[Data excerpts]:
________________________________________

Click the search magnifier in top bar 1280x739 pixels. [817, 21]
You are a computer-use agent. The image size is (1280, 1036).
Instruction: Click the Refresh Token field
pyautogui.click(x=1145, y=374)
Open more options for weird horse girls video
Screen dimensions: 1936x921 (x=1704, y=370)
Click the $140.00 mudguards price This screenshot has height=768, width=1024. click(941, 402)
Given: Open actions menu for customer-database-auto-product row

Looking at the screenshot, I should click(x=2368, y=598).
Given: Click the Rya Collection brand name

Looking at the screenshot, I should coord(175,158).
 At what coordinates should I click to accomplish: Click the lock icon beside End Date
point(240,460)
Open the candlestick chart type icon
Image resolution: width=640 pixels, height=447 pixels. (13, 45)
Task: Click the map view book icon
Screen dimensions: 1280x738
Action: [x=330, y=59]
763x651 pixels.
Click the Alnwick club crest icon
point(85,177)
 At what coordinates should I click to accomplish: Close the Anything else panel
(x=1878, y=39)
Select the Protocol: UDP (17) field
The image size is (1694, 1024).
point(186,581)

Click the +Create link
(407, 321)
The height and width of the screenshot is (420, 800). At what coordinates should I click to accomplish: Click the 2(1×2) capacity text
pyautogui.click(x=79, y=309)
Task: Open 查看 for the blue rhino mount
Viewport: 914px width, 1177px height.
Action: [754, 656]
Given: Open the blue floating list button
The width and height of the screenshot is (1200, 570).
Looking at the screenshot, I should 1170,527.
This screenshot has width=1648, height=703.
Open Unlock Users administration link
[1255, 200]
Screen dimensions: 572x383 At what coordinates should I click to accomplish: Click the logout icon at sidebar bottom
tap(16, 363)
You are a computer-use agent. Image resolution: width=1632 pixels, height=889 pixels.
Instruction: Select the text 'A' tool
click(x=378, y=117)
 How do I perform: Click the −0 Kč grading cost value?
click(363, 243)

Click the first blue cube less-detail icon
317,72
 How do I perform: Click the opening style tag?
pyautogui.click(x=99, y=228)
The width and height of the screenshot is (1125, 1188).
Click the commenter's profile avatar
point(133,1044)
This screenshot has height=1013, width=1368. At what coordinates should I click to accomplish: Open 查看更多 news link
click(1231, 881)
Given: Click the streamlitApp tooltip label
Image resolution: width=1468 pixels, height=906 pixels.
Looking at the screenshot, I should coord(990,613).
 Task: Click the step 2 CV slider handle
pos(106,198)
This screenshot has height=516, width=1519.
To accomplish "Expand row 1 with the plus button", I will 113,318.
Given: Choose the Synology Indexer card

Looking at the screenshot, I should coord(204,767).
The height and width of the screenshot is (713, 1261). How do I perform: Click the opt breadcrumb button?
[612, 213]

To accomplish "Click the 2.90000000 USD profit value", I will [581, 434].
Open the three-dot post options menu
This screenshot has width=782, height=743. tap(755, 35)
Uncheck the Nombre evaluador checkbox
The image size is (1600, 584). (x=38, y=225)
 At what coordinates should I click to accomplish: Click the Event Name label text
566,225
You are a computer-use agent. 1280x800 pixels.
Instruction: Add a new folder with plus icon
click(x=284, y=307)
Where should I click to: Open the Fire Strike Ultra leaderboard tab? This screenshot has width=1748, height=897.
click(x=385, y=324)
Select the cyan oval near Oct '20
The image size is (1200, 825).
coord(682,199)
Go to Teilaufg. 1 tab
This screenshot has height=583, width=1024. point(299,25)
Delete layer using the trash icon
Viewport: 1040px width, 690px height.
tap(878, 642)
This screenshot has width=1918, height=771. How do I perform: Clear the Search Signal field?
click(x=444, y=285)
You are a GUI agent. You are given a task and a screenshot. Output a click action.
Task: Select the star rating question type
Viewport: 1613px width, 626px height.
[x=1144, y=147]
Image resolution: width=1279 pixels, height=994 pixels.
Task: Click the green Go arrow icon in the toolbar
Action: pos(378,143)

________________________________________

Gather from the data above every line with the string "agent".

You are a computer-use agent. The image size is (1280, 1036).
You are a computer-use agent. Image resolution: width=1632 pixels, height=889 pixels.
You are a computer-use agent. 1280x800 pixels.
You are a GUI agent. You are given a task and a screenshot. Output a click action.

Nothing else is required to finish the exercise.